A growing economy has led to significant overall inflation in China, from wages to raw materials. A weak U.S. dollar puts pressure on Chinese companies to raise prices to maintain profit margins. Rising energy prices make the extra costs of getting goods from across the globe even more expensive than before. An increasing focus on safety and the environment, driven by pressure groups in the West, is increasing regulation and manufacturing costs for Chinese companies as well.

In short, the competitive advantage is shrinking.

The trends have some Western companies rethinking China sourcing strategies. Whether that means a return of some domestic production, or simply a switch to other lower cost countries such as Vietnam or Cambodia, remains to be seen.

The Washington Post reported this week, for example, that a Chinese toy manufacturer has raised the prices of stuffed teddy bears from $1.30 each to $2.00 – a more than 50% increase – and the company says it may lift prices even more.

The prices on many Chinese goods have increased by 10-50% in the last half year – a significant increase. After falling for years, the price index of goods from China rose 2.4 percent in 2007, according to the U.S. Bureau of Labor, the largest annual increase since the index was first published four years ago.

Price increases were in part muted for awhile, as China maintained a constant currency valuation against the U.S. dollar even as the dollar fell hard against other major currencies. But while that strategy protects U.S. buyers against price changes based on currency swings, it can hammer the profitability of Chinese manufacturers – forcing them to raise prices just to stay even. In some cases, contracts also kept a lid on prices even with rising costs, but many Chinese suppliers are demanding double-digit price increases for new contracts in 2008.

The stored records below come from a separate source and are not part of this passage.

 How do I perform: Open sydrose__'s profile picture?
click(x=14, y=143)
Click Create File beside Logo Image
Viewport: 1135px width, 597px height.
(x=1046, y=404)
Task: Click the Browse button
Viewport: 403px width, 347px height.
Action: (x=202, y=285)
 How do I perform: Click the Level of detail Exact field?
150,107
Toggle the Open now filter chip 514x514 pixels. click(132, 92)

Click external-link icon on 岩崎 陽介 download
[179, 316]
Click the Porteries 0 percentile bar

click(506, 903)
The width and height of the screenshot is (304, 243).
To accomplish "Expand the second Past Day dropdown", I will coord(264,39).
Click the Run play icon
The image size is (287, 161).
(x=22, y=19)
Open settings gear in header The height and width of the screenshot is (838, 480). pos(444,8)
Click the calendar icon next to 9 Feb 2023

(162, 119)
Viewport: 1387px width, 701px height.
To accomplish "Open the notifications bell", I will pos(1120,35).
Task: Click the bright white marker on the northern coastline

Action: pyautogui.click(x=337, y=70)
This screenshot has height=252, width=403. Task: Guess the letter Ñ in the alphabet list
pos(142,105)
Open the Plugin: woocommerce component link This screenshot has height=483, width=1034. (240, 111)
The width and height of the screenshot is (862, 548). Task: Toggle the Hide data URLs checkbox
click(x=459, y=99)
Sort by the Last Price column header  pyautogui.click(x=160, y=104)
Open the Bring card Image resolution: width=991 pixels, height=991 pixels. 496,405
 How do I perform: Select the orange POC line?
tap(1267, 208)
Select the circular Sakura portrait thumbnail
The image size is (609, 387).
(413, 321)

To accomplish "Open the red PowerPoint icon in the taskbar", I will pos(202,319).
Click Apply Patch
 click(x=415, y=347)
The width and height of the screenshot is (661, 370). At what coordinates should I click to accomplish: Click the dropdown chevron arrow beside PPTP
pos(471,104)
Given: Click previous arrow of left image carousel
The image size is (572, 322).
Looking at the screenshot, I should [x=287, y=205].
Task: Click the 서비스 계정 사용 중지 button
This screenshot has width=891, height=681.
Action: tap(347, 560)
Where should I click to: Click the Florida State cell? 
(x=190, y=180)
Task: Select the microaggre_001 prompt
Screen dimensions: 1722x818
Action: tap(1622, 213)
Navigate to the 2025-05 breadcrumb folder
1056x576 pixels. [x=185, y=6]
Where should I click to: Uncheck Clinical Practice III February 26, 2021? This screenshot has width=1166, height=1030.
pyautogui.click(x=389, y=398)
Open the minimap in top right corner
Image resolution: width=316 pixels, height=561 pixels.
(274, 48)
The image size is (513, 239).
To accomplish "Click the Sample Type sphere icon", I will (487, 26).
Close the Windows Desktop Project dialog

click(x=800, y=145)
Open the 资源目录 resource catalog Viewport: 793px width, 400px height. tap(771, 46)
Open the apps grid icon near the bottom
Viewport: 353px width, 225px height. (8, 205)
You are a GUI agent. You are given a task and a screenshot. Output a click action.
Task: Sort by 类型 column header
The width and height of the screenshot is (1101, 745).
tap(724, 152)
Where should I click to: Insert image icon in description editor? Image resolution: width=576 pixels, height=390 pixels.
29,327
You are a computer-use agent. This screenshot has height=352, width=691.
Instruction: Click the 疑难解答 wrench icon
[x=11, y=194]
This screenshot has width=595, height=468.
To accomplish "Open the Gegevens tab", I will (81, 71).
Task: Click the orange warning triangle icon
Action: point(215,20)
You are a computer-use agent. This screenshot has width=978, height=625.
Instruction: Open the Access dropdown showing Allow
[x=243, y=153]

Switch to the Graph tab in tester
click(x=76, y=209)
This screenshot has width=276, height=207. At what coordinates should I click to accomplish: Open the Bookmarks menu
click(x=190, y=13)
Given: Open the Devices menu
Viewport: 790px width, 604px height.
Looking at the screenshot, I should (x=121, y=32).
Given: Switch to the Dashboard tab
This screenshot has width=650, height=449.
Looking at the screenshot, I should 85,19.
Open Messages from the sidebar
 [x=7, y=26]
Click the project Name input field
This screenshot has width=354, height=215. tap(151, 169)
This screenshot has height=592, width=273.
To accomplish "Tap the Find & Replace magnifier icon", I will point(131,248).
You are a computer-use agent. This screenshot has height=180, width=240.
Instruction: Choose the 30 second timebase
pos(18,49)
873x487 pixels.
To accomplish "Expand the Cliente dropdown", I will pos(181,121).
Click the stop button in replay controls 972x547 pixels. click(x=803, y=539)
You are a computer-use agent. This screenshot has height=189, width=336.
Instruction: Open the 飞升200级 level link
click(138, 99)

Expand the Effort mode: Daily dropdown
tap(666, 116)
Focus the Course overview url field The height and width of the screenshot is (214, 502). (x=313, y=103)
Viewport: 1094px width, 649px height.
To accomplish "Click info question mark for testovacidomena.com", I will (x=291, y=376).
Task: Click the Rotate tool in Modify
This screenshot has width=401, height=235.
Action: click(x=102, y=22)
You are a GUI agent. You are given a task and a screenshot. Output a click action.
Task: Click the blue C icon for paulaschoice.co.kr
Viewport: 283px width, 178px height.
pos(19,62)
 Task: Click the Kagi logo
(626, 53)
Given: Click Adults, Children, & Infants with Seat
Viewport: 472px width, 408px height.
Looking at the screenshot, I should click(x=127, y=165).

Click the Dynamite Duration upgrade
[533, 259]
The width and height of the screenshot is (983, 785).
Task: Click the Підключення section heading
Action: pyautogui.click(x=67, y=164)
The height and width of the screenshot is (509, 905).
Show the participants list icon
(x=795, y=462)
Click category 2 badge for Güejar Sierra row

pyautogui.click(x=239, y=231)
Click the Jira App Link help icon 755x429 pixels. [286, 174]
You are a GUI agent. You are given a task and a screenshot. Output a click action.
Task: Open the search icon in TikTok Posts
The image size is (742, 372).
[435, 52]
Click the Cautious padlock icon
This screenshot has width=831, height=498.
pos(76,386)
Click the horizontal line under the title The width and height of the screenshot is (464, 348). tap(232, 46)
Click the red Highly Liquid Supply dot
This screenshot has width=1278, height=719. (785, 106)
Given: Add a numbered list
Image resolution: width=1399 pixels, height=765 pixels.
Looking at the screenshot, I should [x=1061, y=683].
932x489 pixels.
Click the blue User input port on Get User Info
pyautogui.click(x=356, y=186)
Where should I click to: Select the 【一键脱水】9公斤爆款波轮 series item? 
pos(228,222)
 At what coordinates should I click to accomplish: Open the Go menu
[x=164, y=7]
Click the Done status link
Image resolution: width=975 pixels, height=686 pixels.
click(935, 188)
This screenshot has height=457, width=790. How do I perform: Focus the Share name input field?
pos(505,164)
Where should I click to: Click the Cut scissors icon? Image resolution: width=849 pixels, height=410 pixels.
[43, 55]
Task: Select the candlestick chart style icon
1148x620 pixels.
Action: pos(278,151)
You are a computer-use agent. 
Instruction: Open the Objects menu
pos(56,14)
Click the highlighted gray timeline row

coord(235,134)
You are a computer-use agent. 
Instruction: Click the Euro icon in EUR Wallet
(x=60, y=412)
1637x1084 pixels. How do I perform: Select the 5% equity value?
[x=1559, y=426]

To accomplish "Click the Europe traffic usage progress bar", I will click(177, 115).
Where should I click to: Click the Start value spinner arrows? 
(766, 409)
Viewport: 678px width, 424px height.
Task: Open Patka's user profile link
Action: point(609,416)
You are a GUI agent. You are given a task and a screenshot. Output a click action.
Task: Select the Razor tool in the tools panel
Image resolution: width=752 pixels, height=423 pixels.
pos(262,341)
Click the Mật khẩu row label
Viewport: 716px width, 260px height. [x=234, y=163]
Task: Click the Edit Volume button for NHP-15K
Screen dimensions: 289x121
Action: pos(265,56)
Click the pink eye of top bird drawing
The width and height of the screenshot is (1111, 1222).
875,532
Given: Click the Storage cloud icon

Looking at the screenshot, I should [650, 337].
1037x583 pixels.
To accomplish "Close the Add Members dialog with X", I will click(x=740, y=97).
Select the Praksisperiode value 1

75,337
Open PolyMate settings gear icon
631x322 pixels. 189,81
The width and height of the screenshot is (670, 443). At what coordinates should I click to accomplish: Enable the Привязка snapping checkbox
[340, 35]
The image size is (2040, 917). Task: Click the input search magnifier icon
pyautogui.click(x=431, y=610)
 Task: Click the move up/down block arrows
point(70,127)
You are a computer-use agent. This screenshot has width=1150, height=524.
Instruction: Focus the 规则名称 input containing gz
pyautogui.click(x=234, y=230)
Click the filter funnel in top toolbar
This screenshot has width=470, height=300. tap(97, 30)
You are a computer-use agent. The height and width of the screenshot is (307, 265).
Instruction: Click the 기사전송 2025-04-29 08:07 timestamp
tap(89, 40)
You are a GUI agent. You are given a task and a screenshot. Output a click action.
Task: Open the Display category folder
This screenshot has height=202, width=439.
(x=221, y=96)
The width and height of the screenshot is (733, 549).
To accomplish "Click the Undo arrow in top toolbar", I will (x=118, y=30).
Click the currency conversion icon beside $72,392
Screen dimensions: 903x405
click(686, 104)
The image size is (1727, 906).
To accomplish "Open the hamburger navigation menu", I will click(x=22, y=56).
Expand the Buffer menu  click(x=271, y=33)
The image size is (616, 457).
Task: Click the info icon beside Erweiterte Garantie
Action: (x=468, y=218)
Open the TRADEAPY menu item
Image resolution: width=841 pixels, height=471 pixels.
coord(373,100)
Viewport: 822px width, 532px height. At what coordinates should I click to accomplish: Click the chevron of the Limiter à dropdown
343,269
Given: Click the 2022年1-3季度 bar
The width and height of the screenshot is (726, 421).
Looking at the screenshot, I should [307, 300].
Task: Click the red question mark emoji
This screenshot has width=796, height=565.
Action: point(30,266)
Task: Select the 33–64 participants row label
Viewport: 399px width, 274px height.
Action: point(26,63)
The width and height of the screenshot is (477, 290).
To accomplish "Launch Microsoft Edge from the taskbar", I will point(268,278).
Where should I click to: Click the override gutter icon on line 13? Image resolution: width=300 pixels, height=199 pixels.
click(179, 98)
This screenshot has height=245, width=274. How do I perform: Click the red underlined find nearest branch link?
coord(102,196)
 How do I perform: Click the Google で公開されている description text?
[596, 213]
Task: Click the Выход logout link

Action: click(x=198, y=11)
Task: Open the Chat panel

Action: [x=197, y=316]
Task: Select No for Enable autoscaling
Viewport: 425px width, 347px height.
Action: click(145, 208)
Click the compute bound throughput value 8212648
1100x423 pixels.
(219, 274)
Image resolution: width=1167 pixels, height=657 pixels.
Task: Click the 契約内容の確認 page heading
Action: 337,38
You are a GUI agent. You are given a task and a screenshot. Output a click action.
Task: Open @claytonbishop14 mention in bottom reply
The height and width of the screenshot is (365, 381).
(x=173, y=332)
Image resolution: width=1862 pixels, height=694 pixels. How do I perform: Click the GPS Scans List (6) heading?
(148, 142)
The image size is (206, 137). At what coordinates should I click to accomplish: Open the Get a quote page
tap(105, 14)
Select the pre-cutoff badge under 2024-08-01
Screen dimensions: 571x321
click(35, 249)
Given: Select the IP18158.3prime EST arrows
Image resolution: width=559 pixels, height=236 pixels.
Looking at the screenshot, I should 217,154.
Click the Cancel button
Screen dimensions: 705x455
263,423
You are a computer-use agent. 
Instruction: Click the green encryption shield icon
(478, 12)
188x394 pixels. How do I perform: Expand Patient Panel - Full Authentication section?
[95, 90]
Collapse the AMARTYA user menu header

Reaching the Break Even Point

Companies have different thresholds in reaching “make versus buy” decisions, or in deciding to go with a China sourcing option versus a domestic one.

A manager at Abbott Labs, for example, said last year that given all the other costs and risks associated with offshoring, Abbott looked for a per unit cost reduction of about 30% before they would decide to go to Asian sourcing.

Whatever the particular threshold or savings expectations, double-digit increases in per unit costs, plus potentially greater transportation costs as well, obviously have the potential to dramatically change the cost-benefit equation for sourcing Chinese goods.

The Washington Post story says China’s Nantong Eurofield Art's Toys, who has customers such as Target, Wal-Mart and Toys R Us, had to raise the prices of some products by more than 50 percent. A little more than half of its customers accepted the new prices, and just under half did not renew their contracts.

In some cases, if a Western buyer is working through an Import-Export company, that middleman may absorb some of the price increase so that the full hit is not passed immediately on to buyers.